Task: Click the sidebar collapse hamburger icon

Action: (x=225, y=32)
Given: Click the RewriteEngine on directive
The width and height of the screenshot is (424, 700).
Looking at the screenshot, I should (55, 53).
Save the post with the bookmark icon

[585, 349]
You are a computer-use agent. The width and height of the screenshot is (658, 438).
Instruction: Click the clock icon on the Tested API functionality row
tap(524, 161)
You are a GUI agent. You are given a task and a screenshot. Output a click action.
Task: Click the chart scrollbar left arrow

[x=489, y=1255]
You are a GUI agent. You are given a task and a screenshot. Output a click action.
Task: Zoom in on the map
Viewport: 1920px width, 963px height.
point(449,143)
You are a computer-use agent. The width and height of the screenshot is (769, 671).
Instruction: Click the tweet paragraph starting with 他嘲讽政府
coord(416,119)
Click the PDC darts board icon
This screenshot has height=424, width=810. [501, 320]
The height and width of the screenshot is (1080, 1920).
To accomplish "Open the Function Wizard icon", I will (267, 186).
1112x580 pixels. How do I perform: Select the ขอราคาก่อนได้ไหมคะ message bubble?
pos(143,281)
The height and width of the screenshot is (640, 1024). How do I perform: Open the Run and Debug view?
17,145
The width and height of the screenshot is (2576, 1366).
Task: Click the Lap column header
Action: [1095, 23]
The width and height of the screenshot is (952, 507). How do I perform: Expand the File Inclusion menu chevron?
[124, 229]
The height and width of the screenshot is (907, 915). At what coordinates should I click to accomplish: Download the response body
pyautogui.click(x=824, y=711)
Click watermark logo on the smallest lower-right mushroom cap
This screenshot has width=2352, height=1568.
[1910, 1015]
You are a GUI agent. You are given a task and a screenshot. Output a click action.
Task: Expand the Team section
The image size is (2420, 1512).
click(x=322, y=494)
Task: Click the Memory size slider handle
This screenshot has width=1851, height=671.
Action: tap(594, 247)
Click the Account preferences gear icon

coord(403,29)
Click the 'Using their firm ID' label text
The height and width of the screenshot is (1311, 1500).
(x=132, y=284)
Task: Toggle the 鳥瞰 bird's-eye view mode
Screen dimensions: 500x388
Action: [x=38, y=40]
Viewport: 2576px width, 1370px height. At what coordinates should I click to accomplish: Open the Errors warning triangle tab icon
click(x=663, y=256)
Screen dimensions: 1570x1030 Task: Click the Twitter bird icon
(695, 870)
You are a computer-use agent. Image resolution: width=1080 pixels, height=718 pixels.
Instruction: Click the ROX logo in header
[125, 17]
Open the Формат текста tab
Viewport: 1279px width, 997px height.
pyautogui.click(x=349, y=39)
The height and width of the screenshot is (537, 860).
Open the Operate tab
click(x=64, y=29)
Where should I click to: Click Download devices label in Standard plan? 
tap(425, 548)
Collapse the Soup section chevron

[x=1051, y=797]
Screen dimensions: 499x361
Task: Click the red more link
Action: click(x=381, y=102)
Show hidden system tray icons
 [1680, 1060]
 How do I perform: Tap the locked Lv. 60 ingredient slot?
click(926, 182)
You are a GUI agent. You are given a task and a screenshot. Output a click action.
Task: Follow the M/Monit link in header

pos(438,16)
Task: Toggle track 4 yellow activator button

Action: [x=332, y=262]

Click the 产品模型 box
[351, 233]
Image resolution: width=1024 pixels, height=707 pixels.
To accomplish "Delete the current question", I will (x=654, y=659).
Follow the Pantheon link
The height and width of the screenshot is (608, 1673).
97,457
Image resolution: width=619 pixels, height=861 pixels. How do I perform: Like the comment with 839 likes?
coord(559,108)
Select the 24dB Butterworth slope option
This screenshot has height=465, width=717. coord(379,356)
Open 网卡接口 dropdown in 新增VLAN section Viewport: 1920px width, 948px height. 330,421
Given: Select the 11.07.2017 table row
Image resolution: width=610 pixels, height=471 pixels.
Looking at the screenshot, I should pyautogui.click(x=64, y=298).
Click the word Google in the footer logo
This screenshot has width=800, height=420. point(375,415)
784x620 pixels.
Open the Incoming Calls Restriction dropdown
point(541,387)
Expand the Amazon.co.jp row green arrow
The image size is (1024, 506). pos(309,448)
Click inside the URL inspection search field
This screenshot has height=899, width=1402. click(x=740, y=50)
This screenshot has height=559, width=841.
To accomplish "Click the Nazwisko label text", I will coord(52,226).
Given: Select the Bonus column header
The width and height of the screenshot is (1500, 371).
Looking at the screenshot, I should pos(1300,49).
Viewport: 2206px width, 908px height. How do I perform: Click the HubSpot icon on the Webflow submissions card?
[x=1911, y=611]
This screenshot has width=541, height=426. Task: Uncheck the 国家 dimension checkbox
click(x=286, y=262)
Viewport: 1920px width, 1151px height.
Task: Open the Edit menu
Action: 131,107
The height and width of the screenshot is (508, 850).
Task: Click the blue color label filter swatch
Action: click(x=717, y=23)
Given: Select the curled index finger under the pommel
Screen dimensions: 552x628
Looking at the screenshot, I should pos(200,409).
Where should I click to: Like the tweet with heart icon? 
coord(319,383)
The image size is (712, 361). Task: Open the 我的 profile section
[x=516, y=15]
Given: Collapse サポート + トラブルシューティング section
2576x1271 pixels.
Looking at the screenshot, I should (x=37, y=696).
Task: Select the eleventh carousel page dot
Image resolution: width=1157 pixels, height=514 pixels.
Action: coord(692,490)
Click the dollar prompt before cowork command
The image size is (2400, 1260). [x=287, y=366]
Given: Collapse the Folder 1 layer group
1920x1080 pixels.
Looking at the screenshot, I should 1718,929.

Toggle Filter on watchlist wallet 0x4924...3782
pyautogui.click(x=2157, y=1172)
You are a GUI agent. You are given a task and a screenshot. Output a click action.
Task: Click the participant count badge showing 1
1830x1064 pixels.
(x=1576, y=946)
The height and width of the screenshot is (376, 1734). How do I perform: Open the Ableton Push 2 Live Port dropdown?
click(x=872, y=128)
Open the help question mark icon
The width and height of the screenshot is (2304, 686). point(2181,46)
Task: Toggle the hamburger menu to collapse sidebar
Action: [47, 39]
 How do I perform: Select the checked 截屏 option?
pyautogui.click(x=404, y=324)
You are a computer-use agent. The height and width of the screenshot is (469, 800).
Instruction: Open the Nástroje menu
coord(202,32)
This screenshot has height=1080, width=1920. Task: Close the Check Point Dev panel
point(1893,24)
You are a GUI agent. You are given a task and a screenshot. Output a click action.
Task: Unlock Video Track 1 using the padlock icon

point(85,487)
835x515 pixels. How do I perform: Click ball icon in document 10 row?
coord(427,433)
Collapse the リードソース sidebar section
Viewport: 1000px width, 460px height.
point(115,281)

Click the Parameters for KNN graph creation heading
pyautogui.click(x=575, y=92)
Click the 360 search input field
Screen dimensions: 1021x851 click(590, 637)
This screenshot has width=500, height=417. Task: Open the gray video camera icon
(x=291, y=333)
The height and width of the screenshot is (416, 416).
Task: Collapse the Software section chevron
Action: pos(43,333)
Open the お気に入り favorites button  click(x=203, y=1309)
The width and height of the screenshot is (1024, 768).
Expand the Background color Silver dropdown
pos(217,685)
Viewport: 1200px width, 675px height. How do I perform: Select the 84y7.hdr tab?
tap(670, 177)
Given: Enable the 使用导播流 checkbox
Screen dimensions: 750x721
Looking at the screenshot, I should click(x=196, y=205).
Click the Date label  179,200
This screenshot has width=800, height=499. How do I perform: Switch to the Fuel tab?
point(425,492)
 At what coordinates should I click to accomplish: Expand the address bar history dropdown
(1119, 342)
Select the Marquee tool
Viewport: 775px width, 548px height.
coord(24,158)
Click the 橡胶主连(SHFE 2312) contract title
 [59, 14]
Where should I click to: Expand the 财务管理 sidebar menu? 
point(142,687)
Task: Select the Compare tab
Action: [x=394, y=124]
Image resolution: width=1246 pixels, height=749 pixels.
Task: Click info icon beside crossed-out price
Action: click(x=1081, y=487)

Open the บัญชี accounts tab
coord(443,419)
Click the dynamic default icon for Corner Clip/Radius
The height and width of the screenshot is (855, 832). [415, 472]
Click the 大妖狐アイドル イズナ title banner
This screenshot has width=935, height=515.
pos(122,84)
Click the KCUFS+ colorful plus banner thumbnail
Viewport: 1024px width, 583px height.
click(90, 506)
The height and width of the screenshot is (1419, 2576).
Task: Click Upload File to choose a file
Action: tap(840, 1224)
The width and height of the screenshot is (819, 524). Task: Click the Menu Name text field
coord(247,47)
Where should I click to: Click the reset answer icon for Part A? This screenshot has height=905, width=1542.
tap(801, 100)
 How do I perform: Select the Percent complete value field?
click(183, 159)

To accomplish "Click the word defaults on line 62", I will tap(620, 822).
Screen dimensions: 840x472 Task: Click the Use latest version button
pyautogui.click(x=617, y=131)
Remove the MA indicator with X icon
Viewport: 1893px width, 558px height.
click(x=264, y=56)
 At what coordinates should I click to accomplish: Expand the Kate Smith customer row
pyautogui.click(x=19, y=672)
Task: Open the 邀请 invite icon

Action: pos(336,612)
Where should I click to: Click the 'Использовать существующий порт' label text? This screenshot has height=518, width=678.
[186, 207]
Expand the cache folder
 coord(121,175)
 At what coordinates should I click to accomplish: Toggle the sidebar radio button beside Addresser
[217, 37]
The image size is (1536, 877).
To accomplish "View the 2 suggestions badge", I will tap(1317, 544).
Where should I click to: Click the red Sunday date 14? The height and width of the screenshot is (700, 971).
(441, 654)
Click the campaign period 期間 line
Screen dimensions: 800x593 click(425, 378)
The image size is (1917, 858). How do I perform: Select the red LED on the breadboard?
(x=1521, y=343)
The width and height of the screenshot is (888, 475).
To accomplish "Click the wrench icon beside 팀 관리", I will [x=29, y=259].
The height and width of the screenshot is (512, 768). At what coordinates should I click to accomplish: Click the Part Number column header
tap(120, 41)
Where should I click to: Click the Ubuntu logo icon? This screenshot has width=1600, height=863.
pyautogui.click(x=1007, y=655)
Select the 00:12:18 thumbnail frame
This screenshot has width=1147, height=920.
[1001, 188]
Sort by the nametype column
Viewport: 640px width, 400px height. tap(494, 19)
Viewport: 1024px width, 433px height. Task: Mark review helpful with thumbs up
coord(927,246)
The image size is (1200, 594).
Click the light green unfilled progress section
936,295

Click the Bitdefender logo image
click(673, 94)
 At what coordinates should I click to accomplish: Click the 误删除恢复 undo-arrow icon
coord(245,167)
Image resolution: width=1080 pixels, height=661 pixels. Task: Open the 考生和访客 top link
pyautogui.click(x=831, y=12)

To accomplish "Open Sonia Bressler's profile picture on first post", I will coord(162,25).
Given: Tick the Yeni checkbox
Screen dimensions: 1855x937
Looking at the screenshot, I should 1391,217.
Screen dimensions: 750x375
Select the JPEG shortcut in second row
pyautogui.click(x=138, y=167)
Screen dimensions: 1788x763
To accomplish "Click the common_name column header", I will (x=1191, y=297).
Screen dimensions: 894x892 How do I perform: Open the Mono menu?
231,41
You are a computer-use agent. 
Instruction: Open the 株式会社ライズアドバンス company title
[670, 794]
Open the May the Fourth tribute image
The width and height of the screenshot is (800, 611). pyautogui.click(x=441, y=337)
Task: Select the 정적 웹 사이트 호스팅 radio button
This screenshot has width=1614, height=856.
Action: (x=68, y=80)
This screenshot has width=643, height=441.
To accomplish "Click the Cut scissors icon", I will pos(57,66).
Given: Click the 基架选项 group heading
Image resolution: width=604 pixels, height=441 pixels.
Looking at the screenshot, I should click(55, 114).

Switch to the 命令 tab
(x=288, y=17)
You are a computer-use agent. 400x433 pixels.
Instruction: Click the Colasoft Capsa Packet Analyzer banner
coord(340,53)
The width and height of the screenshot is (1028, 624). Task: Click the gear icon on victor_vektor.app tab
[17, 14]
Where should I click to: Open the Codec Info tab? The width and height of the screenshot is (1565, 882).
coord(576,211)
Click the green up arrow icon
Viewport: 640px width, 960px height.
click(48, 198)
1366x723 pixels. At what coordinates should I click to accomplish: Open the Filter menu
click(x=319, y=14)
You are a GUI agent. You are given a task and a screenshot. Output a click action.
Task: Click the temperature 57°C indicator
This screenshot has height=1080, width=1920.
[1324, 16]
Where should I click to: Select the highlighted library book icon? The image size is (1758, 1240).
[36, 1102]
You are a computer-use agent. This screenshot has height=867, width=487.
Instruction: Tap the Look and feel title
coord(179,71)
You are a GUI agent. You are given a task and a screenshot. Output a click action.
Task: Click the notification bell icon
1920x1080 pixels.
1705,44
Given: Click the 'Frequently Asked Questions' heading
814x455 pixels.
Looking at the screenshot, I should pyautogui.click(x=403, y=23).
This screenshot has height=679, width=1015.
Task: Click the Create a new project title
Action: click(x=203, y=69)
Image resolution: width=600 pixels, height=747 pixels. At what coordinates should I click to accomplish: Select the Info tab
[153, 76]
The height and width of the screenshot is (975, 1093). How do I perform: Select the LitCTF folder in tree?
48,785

◆ Task to complete: Reproduce the records above verbatim, starting at the line that contains "The width and height of the screenshot is (819, 524)." and ending at the line that contains "click(x=264, y=56)", with both of those lines included.

◆ Answer below:
The width and height of the screenshot is (819, 524). Task: Click the Menu Name text field
coord(247,47)
Where should I click to: Click the reset answer icon for Part A? This screenshot has height=905, width=1542.
tap(801, 100)
 How do I perform: Select the Percent complete value field?
click(183, 159)

To accomplish "Click the word defaults on line 62", I will tap(620, 822).
Screen dimensions: 840x472 Task: Click the Use latest version button
pyautogui.click(x=617, y=131)
Remove the MA indicator with X icon
Viewport: 1893px width, 558px height.
click(x=264, y=56)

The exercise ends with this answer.